Databricks Community

jcozar · ‎04-04-2024

Hi!

I receive three streams from a postgres CDC. These 3 tables, invoices users and products, need to be joined. I want to use a left join with respect the invoices stream. In order to compute correct results and release old states, I use watermarks and time join conditions on both sides of the join according to the official doc:

(
    spark
    .readStream
    .format("delta")
    .load(f"{DATA_PATH}/invoices/")
    .alias("invoices")
    .withWatermark("invoices.created_at", "4 seconds")
    .join(
        (
            spark
            .readStream
            .format("delta")
            .load(f"{DATA_PATH}/users/")
            .alias("users")
            .withWatermark("users.created_at", "4 seconds")
        ),
        on=(
            (F.col("invoices.user_id") == F.col("users.id"))
            & (F.col("invoices.created_at").between(F.expr("users.created_at - interval 2 seconds"), F.expr(f"users.created_at + interval 2 seconds")))
        ),
        how="left"
    )
    .join(
        (
            spark
            .readStream
            .format("delta")
            .load(f"{DATA_PATH}/products/")
            .alias("products")
            .withWatermark("products.created_at", "4 seconds")
        ),
        on=(
            (F.col("invoices.product_id") == F.col("products.id"))
            & (F.col("invoices.created_at").between(F.expr("products.created_at - interval 2 seconds"), F.expr(f"products.created_at + interval 2 seconds")))
        ),
        how="left"
    )
    .writeStream
    .outputMode("append")
    .format("memory")
    .queryName("display_experiment_3_1_1")
    .start()
)

However it raises the following error

org.apache.spark.sql.AnalysisException: More than one event time columns are available. Please ensure there is at most one event time column per stream. event time columns: (created_at#111102-T4000ms,created_at#111089-T4000ms)

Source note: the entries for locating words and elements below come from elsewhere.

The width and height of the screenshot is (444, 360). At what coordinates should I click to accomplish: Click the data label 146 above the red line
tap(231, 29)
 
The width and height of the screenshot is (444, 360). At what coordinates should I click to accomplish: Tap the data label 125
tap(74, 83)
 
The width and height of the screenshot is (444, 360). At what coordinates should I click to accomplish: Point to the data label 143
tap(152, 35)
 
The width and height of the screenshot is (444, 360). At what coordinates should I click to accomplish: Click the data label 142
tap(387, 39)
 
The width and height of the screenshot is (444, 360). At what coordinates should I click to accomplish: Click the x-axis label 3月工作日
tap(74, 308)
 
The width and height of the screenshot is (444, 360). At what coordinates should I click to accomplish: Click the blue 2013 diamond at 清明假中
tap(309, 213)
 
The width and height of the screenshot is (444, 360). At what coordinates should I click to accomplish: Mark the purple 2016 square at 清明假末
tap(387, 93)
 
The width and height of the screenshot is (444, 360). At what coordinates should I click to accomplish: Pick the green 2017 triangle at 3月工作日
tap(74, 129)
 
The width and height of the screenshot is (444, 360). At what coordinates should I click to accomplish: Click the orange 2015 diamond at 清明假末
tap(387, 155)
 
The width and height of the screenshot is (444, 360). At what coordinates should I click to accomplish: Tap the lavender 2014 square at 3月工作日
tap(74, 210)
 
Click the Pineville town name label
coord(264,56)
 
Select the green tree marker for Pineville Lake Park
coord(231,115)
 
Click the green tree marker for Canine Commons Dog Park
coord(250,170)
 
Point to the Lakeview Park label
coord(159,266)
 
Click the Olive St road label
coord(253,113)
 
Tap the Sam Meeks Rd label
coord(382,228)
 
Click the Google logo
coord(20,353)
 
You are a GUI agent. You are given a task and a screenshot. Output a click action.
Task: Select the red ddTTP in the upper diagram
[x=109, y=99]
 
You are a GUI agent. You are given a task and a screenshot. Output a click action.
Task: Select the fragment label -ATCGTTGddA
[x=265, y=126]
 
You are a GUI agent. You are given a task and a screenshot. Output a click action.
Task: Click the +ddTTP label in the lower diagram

I tested the previous code with just 2 streams and it works (invoices and users, or invoices and products). My question is, if I need to JOIN multiple tables, the rules described in the official doc are not applied JOIN by JOIN? In case of joining 3 streams, is it not possible to be correct in results and also perform state cleanups?

Thank you very much!

jcozar · ‎04-07-2024

Thank you very much for your help @Retired_mod ! However, I am afraid that I don't fully understand the solution, sorry! 😞

I checked your code and compared with mine and I don't see the differences. On each data stream, there is a column named `created_at` which is the time event. It works perfectly when joining two streams, but the problem raises when I try to join three (or more) streams. I understand that internally spark creates a single global watermark from the two created_at columns in a single join operation according to the doc. However, it seems that using more JOINs fails.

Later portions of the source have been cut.